## EXERCISE:
Copy all of the entries below line for line, with no changes.
>> begin
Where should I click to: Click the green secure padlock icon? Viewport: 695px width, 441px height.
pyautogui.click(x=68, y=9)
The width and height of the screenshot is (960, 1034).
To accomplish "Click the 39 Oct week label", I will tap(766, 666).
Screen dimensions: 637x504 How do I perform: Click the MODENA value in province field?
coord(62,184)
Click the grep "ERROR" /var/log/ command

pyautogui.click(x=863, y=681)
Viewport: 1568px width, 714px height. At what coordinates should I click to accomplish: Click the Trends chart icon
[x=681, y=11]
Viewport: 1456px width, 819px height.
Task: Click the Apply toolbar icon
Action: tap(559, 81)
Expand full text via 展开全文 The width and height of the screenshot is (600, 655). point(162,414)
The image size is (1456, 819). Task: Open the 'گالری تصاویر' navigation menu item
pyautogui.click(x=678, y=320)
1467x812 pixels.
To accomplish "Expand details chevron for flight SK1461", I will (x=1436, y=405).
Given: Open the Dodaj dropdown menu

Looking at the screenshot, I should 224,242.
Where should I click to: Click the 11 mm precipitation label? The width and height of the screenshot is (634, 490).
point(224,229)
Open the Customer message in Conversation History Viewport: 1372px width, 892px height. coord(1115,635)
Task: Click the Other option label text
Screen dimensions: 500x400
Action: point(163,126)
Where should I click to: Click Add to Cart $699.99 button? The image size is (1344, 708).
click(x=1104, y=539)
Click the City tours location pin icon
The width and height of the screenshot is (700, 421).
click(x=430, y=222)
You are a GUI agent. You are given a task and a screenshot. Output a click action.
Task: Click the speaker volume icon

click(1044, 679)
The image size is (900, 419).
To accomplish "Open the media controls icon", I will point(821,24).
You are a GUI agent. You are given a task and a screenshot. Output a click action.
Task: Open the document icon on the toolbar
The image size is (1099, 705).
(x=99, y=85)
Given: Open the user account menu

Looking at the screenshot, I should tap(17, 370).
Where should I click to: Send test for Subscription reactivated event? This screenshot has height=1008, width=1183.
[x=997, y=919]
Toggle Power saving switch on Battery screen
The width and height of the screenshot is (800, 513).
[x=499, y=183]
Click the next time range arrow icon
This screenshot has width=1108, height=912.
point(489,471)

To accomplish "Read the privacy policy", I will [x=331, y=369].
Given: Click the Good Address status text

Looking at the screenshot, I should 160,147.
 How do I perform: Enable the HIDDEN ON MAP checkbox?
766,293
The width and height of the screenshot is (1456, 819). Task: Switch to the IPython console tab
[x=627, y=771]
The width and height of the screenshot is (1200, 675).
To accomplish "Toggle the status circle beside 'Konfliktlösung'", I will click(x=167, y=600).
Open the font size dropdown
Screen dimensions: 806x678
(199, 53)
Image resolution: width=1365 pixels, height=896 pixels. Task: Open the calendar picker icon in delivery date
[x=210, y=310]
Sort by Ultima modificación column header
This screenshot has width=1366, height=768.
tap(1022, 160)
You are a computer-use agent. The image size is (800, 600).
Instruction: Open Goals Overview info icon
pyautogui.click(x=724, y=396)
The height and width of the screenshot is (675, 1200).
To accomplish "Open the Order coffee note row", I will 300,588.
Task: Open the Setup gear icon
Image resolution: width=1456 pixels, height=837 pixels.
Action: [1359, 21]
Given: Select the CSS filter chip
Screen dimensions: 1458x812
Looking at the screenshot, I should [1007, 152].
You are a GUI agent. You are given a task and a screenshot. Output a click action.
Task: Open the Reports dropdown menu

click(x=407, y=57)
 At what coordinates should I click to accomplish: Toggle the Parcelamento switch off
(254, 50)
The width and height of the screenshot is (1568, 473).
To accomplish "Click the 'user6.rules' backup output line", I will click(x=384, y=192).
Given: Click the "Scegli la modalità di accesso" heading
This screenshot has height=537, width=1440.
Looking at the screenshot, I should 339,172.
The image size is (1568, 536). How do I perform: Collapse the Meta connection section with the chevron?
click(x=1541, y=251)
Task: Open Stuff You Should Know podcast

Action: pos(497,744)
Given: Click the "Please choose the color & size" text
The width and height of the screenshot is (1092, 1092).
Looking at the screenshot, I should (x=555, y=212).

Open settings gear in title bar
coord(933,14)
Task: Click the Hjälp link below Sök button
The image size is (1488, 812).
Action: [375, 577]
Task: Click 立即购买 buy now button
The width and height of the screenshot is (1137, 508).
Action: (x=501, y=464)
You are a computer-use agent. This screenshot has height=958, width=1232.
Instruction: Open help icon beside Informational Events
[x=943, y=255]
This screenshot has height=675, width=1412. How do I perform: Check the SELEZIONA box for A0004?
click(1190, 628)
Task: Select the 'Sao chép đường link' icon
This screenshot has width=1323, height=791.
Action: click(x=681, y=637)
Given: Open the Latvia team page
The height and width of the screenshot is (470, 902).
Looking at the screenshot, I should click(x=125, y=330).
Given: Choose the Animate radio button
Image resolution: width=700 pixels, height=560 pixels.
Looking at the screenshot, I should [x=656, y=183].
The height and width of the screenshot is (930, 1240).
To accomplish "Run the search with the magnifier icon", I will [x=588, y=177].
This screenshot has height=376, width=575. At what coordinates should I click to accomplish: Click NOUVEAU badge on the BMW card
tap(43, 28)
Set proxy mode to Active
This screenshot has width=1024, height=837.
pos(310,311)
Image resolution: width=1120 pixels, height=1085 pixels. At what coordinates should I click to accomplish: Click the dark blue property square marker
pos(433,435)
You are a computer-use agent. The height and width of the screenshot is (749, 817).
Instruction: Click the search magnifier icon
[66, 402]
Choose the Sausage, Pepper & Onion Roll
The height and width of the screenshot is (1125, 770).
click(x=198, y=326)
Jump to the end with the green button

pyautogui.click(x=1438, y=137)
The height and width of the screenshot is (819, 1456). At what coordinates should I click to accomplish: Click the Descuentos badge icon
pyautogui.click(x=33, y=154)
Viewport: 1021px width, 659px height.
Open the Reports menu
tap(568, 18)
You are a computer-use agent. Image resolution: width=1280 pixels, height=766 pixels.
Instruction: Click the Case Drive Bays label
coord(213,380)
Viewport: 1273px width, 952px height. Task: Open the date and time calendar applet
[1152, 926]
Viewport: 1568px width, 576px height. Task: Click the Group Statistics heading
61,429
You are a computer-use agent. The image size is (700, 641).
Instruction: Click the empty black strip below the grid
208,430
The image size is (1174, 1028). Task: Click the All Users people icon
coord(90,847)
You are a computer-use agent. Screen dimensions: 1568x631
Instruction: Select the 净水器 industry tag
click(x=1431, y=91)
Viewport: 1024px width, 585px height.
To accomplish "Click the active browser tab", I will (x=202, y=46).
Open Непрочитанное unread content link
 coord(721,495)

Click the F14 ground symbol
>> end
## FULL RESPONSE:
Where should I click to: Click the green secure padlock icon? Viewport: 695px width, 441px height.
pyautogui.click(x=68, y=9)
The width and height of the screenshot is (960, 1034).
To accomplish "Click the 39 Oct week label", I will tap(766, 666).
Screen dimensions: 637x504 How do I perform: Click the MODENA value in province field?
coord(62,184)
Click the grep "ERROR" /var/log/ command

pyautogui.click(x=863, y=681)
Viewport: 1568px width, 714px height. At what coordinates should I click to accomplish: Click the Trends chart icon
[x=681, y=11]
Viewport: 1456px width, 819px height.
Task: Click the Apply toolbar icon
Action: tap(559, 81)
Expand full text via 展开全文 The width and height of the screenshot is (600, 655). point(162,414)
The image size is (1456, 819). Task: Open the 'گالری تصاویر' navigation menu item
pyautogui.click(x=678, y=320)
1467x812 pixels.
To accomplish "Expand details chevron for flight SK1461", I will (x=1436, y=405).
Given: Open the Dodaj dropdown menu

Looking at the screenshot, I should 224,242.
Where should I click to: Click the 11 mm precipitation label? The width and height of the screenshot is (634, 490).
point(224,229)
Open the Customer message in Conversation History Viewport: 1372px width, 892px height. coord(1115,635)
Task: Click the Other option label text
Screen dimensions: 500x400
Action: point(163,126)
Where should I click to: Click Add to Cart $699.99 button? The image size is (1344, 708).
click(x=1104, y=539)
Click the City tours location pin icon
The width and height of the screenshot is (700, 421).
click(x=430, y=222)
You are a GUI agent. You are given a task and a screenshot. Output a click action.
Task: Click the speaker volume icon

click(1044, 679)
The image size is (900, 419).
To accomplish "Open the media controls icon", I will point(821,24).
You are a GUI agent. You are given a task and a screenshot. Output a click action.
Task: Open the document icon on the toolbar
The image size is (1099, 705).
(x=99, y=85)
Given: Open the user account menu

Looking at the screenshot, I should tap(17, 370).
Where should I click to: Send test for Subscription reactivated event? This screenshot has height=1008, width=1183.
[x=997, y=919]
Toggle Power saving switch on Battery screen
The width and height of the screenshot is (800, 513).
[x=499, y=183]
Click the next time range arrow icon
This screenshot has width=1108, height=912.
point(489,471)

To accomplish "Read the privacy policy", I will [x=331, y=369].
Given: Click the Good Address status text

Looking at the screenshot, I should 160,147.
 How do I perform: Enable the HIDDEN ON MAP checkbox?
766,293
The width and height of the screenshot is (1456, 819). Task: Switch to the IPython console tab
[x=627, y=771]
The width and height of the screenshot is (1200, 675).
To accomplish "Toggle the status circle beside 'Konfliktlösung'", I will click(x=167, y=600).
Open the font size dropdown
Screen dimensions: 806x678
(199, 53)
Image resolution: width=1365 pixels, height=896 pixels. Task: Open the calendar picker icon in delivery date
[x=210, y=310]
Sort by Ultima modificación column header
This screenshot has width=1366, height=768.
tap(1022, 160)
You are a computer-use agent. The image size is (800, 600).
Instruction: Open Goals Overview info icon
pyautogui.click(x=724, y=396)
The height and width of the screenshot is (675, 1200).
To accomplish "Open the Order coffee note row", I will 300,588.
Task: Open the Setup gear icon
Image resolution: width=1456 pixels, height=837 pixels.
Action: [1359, 21]
Given: Select the CSS filter chip
Screen dimensions: 1458x812
Looking at the screenshot, I should [1007, 152].
You are a GUI agent. You are given a task and a screenshot. Output a click action.
Task: Open the Reports dropdown menu

click(x=407, y=57)
 At what coordinates should I click to accomplish: Toggle the Parcelamento switch off
(254, 50)
The width and height of the screenshot is (1568, 473).
To accomplish "Click the 'user6.rules' backup output line", I will click(x=384, y=192).
Given: Click the "Scegli la modalità di accesso" heading
This screenshot has height=537, width=1440.
Looking at the screenshot, I should 339,172.
The image size is (1568, 536). How do I perform: Collapse the Meta connection section with the chevron?
click(x=1541, y=251)
Task: Open Stuff You Should Know podcast

Action: pos(497,744)
Given: Click the "Please choose the color & size" text
The width and height of the screenshot is (1092, 1092).
Looking at the screenshot, I should (x=555, y=212).

Open settings gear in title bar
coord(933,14)
Task: Click the Hjälp link below Sök button
The image size is (1488, 812).
Action: [375, 577]
Task: Click 立即购买 buy now button
The width and height of the screenshot is (1137, 508).
Action: (x=501, y=464)
You are a computer-use agent. This screenshot has height=958, width=1232.
Instruction: Open help icon beside Informational Events
[x=943, y=255]
This screenshot has height=675, width=1412. How do I perform: Check the SELEZIONA box for A0004?
click(1190, 628)
Task: Select the 'Sao chép đường link' icon
This screenshot has width=1323, height=791.
Action: click(x=681, y=637)
Given: Open the Latvia team page
The height and width of the screenshot is (470, 902).
Looking at the screenshot, I should click(x=125, y=330).
Given: Choose the Animate radio button
Image resolution: width=700 pixels, height=560 pixels.
Looking at the screenshot, I should [x=656, y=183].
The height and width of the screenshot is (930, 1240).
To accomplish "Run the search with the magnifier icon", I will [x=588, y=177].
This screenshot has height=376, width=575. At what coordinates should I click to accomplish: Click NOUVEAU badge on the BMW card
tap(43, 28)
Set proxy mode to Active
This screenshot has width=1024, height=837.
pos(310,311)
Image resolution: width=1120 pixels, height=1085 pixels. At what coordinates should I click to accomplish: Click the dark blue property square marker
pos(433,435)
You are a computer-use agent. The height and width of the screenshot is (749, 817).
Instruction: Click the search magnifier icon
[66, 402]
Choose the Sausage, Pepper & Onion Roll
The height and width of the screenshot is (1125, 770).
click(x=198, y=326)
Jump to the end with the green button

pyautogui.click(x=1438, y=137)
The height and width of the screenshot is (819, 1456). At what coordinates should I click to accomplish: Click the Descuentos badge icon
pyautogui.click(x=33, y=154)
Viewport: 1021px width, 659px height.
Open the Reports menu
tap(568, 18)
You are a computer-use agent. Image resolution: width=1280 pixels, height=766 pixels.
Instruction: Click the Case Drive Bays label
coord(213,380)
Viewport: 1273px width, 952px height. Task: Open the date and time calendar applet
[1152, 926]
Viewport: 1568px width, 576px height. Task: Click the Group Statistics heading
61,429
You are a computer-use agent. The image size is (700, 641).
Instruction: Click the empty black strip below the grid
208,430
The image size is (1174, 1028). Task: Click the All Users people icon
coord(90,847)
You are a computer-use agent. Screen dimensions: 1568x631
Instruction: Select the 净水器 industry tag
click(x=1431, y=91)
Viewport: 1024px width, 585px height.
To accomplish "Click the active browser tab", I will (x=202, y=46).
Open Непрочитанное unread content link
 coord(721,495)

Click the F14 ground symbol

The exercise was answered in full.